Volviendo a Umbral, volviendo al talento para el experimento, él creó “derechona”, y escribió frases tan poéticas como: “La parra otoñece cada octubre, octubrece todos los años”. Para la tendencia a hablar durante el acto sexual, Cela propuso sin éxito “Coitolabia”. Otro gran creador de vocablos fue Lorca, como recuerda Manuel Altolaguirre en sus memorias: “Se entusiasmaba y entonces calificaba el suceso, la música o el paisaje con palabras que inventaba de pronto: ‘Chorpatélico’, ‘elepente’, ‘anfistora’. Palabras que utilizaba también para pedir algo: ‘Muchacho, tráeme un chorpatélico’. Y el camarero le traía una pajarita de Anís del Mono”.

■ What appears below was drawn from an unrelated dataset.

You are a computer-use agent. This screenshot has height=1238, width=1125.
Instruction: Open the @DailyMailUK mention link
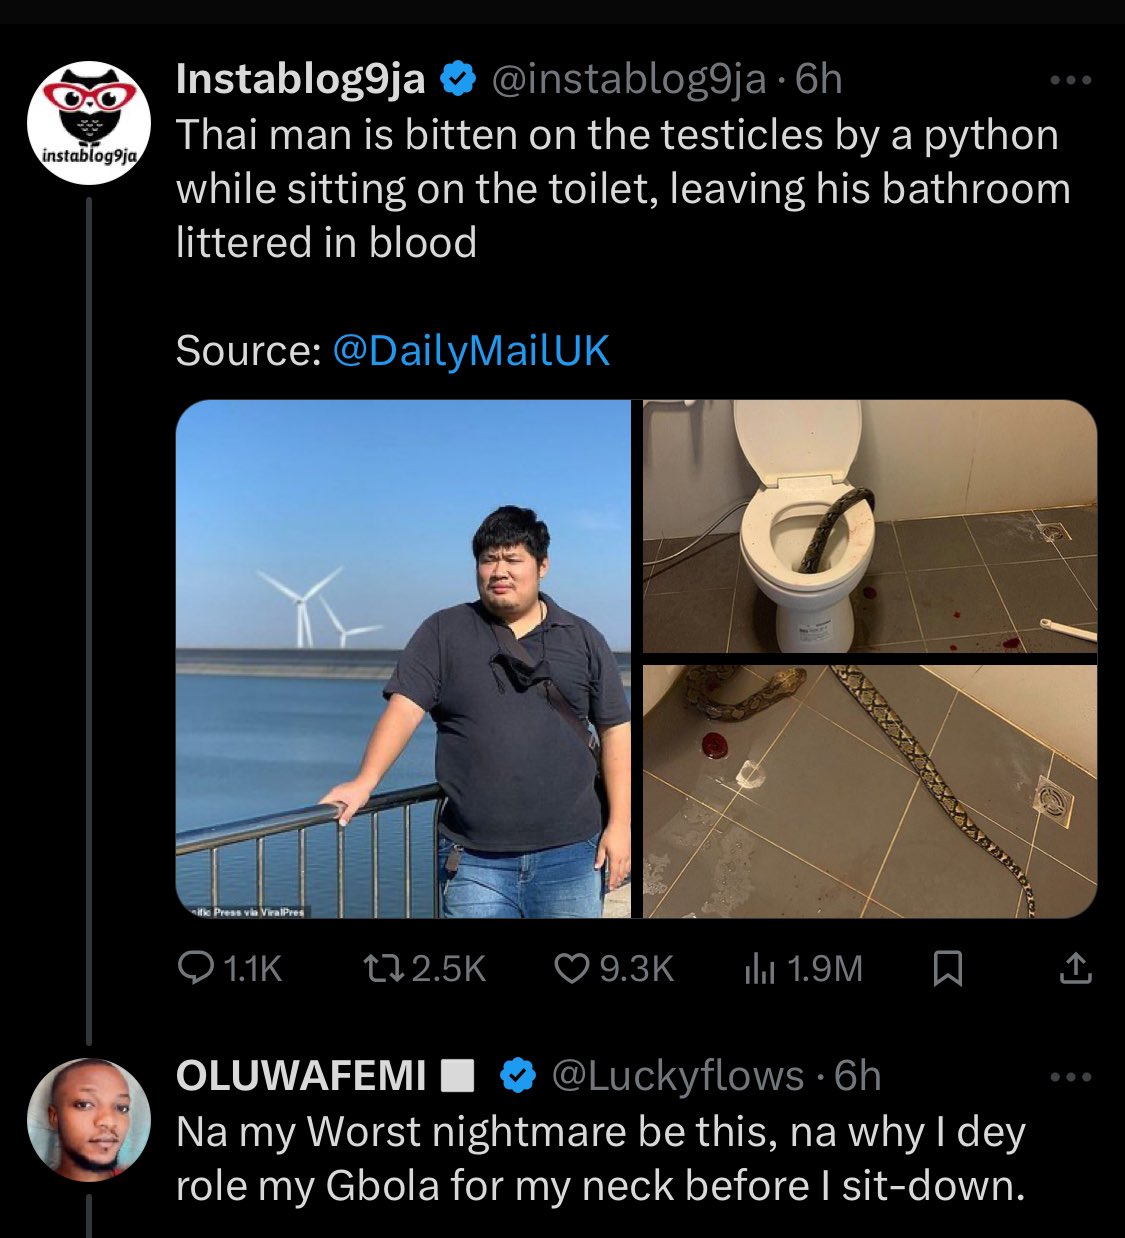coord(470,350)
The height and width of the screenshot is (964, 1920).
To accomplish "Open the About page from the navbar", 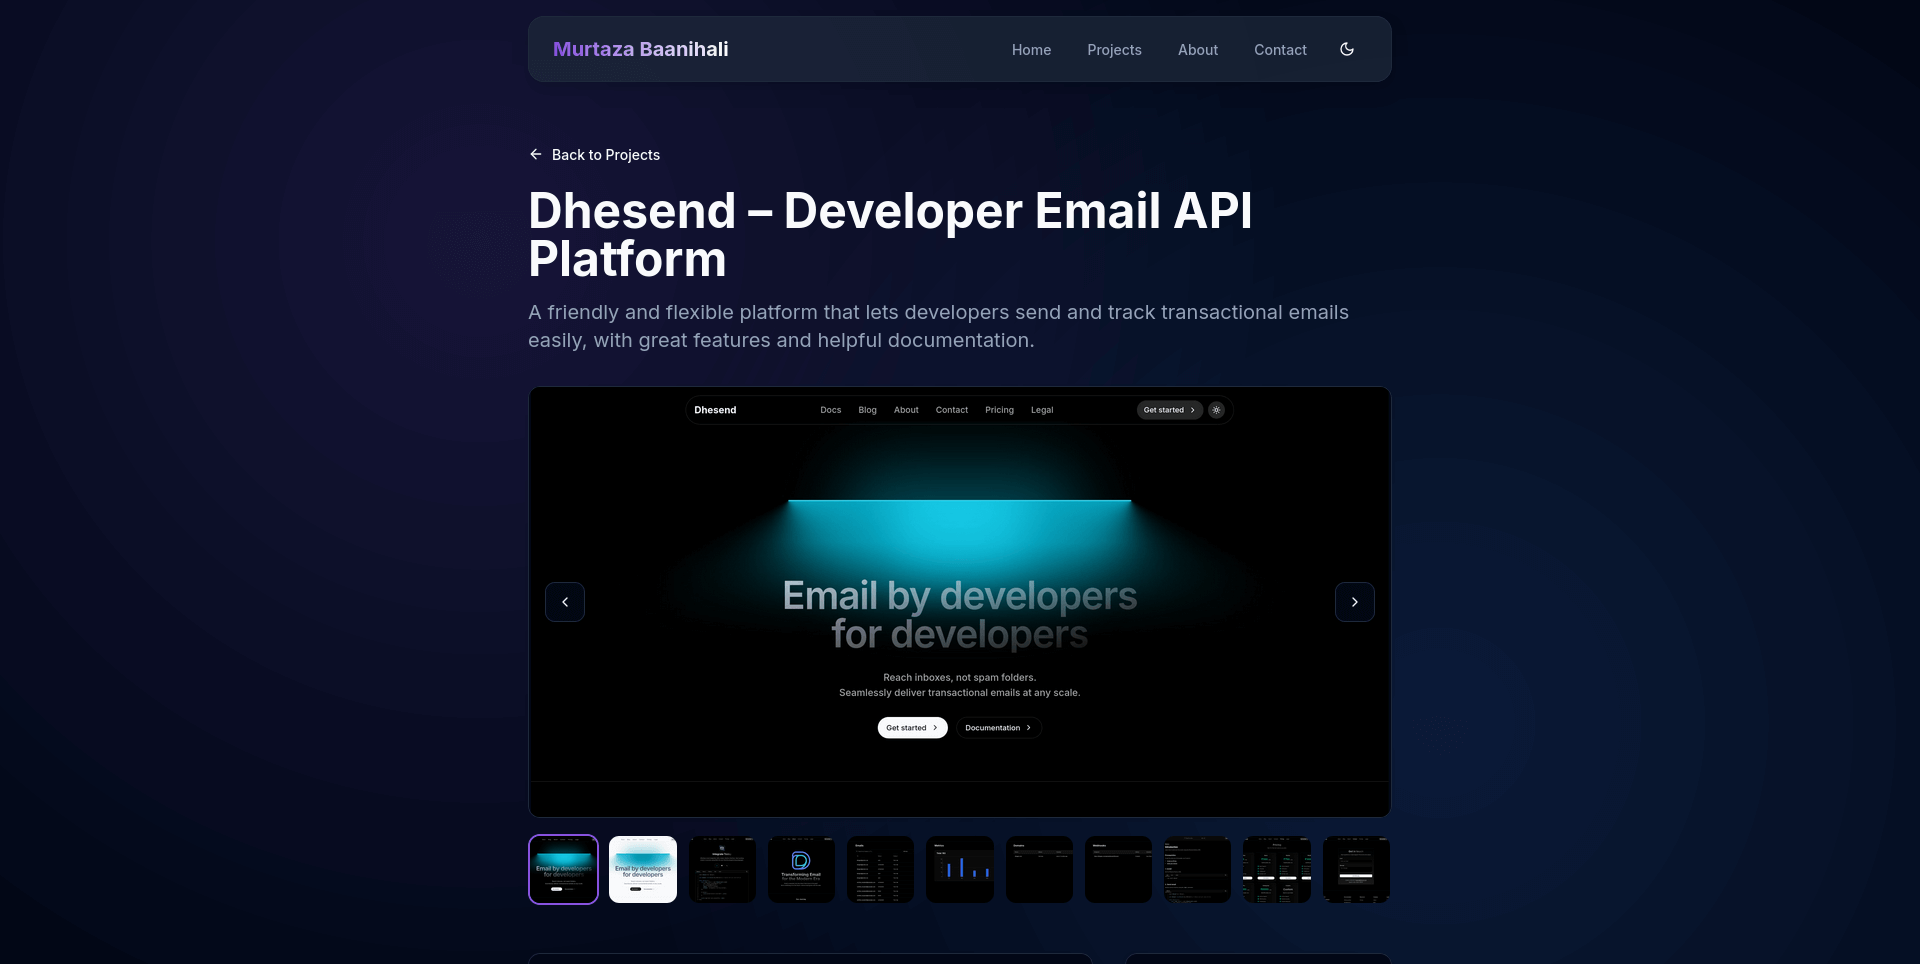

“Solía dibujar como Rafael, pero me ha costado toda una vida dibujar como un niño”, confesó Picasso. Azorín se jactaba de haber dejado de ser un escritor brillante: “Con la sencillez en la forma he llegado a poder decir todo cuanto quiero, que es el mayor triunfo que puede alcanzar un escritor sobre el idioma”. Él tenía la ventaja de escribir como vivía. Pío Baroja, de cuya pluma brotó la mejor descripción de una calle que jamás he leído (“la calle era larga y olía a pan”), decía de Azorín que era largo en literatura y corto en palabras: “Cuando murió mi hermano vino a mi casa, me estrechó la mano y me dijo: ‘Todos tenemos que morirnos’. Y se marchó”.
Si hasta la física contemporánea ha demostrado que el universo está regido por tres o cuatro reglas simples, ¿quiénes somos nosotros para corromper la esencia de nuestra lengua? Ojalá no veamos su muerte por sobrepeso.
*** José Blasco del Álamo es periodista y escritor.